I began my week long vacation in New Orleans by driving down to Philadelphia International Airport. I think I left at 5:00 a.m. and stopped at the Hickory Run Travel Plaza at 6:48 a.m. to buy gas and breakfast at Burger King. My ticket for the economy parking lot at the airport shows I entered at 8:46 a.m. So it took me about four hours to drive down to Philadelphia. My flight to Miami Florida departed at 12:15 p.m. I don’t think I bought anything to eat or drink at the airport. I read a novel, Fat White Vampire Blues by Andrew Fox, on my Kindle Paperwhite while waiting for my flight. I didn’t see much of Miami but I did have a window seat and the plane flew over the city. I saw a downtown core filled with skyscrapers and rows of condominiums along the shore. There was also a huge expanse of suburbs with miles of track housing. I didn’t spend much time at the Miami International Airport because my connecting flight to New Orleans left soon after I arrived. I had to use their Skytrain to reach my gate in time. I flew American Airlines for this trip and all of my flights were short and on time. But it still took most of a day at airports to travel across the United States so I don’t know how foreign tourists can stand their ambitious trips across country.

When I arrived at the Louis Armstrong New Orleans International Airport I had to go down to the lower level to collect my luggage and then walk outside to find a long taxi line. I don’t fly often so it is worthwhile to note that baggage claim is usually on the lower level and there are hotel shuttles, taxi stands, and buses to the parking garage or lots just outside of the baggage claim area. This was my first visit to a major American city which required air travel. In the future, I may visit San Francisco, Chicago, Los Angeles, and Boston as major trips. It cost $33.00 for a taxi to the Andrew Jackson Hotel in the French Quarter. I gave the driver $40.00 to include a nice tip.

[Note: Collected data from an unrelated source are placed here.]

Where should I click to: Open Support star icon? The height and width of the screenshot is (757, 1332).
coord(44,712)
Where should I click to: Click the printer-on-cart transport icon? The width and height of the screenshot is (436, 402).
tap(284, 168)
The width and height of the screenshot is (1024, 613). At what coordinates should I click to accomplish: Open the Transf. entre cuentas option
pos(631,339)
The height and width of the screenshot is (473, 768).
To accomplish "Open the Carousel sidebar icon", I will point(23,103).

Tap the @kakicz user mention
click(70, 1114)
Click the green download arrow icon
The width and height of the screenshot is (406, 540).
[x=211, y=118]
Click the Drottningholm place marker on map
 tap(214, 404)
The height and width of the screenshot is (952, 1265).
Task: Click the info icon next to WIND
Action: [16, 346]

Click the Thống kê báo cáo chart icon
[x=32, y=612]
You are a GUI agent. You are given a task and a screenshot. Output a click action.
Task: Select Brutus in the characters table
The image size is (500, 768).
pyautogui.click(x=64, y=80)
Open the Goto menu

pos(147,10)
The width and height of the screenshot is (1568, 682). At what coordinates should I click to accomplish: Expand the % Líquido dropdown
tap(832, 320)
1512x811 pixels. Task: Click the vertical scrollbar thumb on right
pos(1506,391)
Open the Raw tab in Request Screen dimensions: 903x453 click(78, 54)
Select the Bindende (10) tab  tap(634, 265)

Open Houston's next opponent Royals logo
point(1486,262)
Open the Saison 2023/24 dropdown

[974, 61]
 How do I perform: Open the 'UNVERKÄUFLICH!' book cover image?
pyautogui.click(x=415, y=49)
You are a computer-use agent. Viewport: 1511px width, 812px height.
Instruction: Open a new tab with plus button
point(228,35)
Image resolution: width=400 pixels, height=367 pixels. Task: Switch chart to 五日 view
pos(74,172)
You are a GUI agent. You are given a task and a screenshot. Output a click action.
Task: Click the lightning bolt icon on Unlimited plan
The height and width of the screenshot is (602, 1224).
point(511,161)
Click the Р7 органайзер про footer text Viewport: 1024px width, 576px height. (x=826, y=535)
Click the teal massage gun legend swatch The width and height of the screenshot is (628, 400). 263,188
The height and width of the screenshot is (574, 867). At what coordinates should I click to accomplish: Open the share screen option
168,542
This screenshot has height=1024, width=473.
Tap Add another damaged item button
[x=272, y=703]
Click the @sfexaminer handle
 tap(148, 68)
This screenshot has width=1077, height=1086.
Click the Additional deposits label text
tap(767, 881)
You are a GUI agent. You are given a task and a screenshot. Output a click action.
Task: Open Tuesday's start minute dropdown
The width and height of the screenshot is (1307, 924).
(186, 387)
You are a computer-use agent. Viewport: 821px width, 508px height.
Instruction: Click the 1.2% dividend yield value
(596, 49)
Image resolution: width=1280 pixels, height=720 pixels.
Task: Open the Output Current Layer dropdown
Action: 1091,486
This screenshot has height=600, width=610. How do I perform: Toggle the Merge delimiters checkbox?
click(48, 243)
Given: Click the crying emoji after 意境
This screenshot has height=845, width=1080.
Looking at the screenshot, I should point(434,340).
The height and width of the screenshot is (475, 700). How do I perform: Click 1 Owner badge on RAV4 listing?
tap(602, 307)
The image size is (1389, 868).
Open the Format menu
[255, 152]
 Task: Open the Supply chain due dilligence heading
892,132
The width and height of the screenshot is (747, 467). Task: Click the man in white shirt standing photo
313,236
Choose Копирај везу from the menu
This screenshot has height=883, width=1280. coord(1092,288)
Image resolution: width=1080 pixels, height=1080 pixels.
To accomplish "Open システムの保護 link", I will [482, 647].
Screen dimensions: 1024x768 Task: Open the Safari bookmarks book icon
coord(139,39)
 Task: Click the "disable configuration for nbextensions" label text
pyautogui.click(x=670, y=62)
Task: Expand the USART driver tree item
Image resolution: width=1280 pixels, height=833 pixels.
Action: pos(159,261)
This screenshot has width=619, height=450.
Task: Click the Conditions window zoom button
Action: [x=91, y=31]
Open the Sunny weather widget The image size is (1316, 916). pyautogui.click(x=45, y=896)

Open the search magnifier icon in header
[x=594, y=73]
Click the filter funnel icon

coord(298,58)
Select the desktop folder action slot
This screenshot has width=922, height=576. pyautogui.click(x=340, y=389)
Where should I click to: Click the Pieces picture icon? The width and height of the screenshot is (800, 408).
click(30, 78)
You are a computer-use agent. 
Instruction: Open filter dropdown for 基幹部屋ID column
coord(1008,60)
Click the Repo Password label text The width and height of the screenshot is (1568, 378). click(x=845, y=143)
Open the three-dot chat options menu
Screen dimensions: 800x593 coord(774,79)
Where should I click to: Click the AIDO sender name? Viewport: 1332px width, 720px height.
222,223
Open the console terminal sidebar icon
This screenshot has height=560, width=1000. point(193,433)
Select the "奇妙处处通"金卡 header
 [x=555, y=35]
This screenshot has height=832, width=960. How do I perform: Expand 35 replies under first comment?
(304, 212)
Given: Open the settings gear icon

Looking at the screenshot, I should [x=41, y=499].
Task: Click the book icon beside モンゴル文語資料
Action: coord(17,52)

Checking into the hotel was quick and painless. I thought my room was a little shabby for the price but the hotel is conveniently located in the French Quarter. The Andrew Jackson Hotel is even included on some ghost and history walking tours so I would often see a group of people across the street. The Cornstalk Hotel was right next door so I saw that place often. According to my hotel bill I checked in at 6:18 p.m.

I didn’t have much time to do anything for my first evening. First I walked to Jackson Square and took lots of photos of the St. Louis Cathedral, the most iconic landmark of New Orleans. Then I went to Café du Monde and had their famous café au lait and beignets. I just happened to catch a Halloween parade which started as I was eating. I think this was the Boo Krew parade, with Mardi Gras style floats for Halloween. After that I wandered down Bourbon Street to Canal Street. I had trouble finding a restaurant which didn’t look too busy but eventually I went to Sbisa’s Café, an old historic restaurant that recently reopened under new management. The staff seemed eager to please their customers and the place was half empty so I was able to get a table. I got the impression that they were trying to establish their reputation. I think I ordered the Seafood Decadence which was fish smothered in cream sauce and grilled asparagus.